Several authors[68-70] suggest caution when SSRI are given during IFN treatment. The development of manic symptoms has been described in some patients undergoing SSRI treatment during IFN therapy for HCV. Therefore, more data about efficacy and safety are needed before this treatment can be recommended.
In a recent report of the European Association for the Study of the Liver, Zeuzem showed data demonstrating that the new antiviral therapy with IFN-λ and ribavirin had less hematological toxicity and other adverse effects compared with IFN-α and ribavirin. However, the prevalence of psychiatric adverse events (e.g. depression, irritability or insomnia) was higher in the IFN-λ-treated groups than in IFN-α-treated patients (41.4% vs 33.3%). Most of the new treatments with direct acting antivirals are focused on genotype 1; therefore, IFN may continue to play a role in genotype 2 and 3 due to the high treatment success in these genotypes. It is likely that therapeutic strategies for the management of psychiatric side-effects during IFN treatment will remain of interest also in the near future.

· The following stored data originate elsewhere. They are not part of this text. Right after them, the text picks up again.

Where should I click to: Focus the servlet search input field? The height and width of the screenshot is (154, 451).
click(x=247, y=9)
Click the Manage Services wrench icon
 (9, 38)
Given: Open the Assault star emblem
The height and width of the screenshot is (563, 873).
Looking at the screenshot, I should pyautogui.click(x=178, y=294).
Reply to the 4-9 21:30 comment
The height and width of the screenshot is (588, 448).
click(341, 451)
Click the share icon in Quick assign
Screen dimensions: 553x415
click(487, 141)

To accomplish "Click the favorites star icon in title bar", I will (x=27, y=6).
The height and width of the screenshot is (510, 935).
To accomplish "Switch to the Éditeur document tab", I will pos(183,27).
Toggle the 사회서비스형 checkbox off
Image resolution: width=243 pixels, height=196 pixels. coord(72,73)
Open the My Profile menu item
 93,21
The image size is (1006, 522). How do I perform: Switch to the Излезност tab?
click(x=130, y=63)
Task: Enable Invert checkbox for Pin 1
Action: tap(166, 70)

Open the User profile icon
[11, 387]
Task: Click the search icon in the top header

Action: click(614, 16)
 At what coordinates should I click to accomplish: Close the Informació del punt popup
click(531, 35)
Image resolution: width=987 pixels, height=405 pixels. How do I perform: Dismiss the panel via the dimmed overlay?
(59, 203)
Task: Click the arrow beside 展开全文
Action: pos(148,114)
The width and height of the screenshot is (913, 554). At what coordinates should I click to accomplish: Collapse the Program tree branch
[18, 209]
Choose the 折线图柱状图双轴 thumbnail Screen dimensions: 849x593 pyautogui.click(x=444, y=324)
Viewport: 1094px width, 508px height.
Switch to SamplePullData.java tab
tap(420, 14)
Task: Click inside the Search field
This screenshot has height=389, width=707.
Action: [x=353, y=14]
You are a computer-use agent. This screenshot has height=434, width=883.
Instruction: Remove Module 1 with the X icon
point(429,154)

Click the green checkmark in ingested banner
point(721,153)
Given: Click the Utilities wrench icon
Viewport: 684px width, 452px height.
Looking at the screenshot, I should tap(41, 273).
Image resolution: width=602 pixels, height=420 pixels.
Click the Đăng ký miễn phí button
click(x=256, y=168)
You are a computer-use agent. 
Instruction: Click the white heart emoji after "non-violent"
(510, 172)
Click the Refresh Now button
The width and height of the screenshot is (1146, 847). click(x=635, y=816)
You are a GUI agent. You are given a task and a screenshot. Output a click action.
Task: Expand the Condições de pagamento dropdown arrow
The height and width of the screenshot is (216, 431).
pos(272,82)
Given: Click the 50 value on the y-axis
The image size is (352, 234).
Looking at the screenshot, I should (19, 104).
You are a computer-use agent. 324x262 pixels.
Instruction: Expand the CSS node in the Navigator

It has been shown that IFN-β-1a may represent a potential therapeutic alternative for HCV-infected patients.[72, 73] In a recent study, Arase et al. analyzed the efficacy and safety of combination therapy of IFN-β and ribavirin in patients with HCV genotype 1b who had stopped IFN-α due to depression induced by treatment. They found that combination therapy of IFN-β and ribavirin reduced the aggravation of depressive states when compared to combination therapy of INF-α and ribavirin. The reasons for this different effect on depression are unclear at present and additional studies are required to elucidate this point.
In conclusion, the development of depressive symptoms is common in patients with HCV infection and it may be increased by IFN treatment. It is likely that part of this effect is mediated by IFN-induced depletion of 5-HT, possibly caused by interference with the kynurenine pathway. SSRI, blocking 5-HT reuptake, may improve IFN-induced depressive symptoms in psychiatric patients.
However, the efficacy and safety of SSRI prophylaxis in non-psychiatric patients needs to be confirmed in additional studies.
These medications should be administrated only with appropriate psychological and psychiatric evaluation before and during antiviral therapy.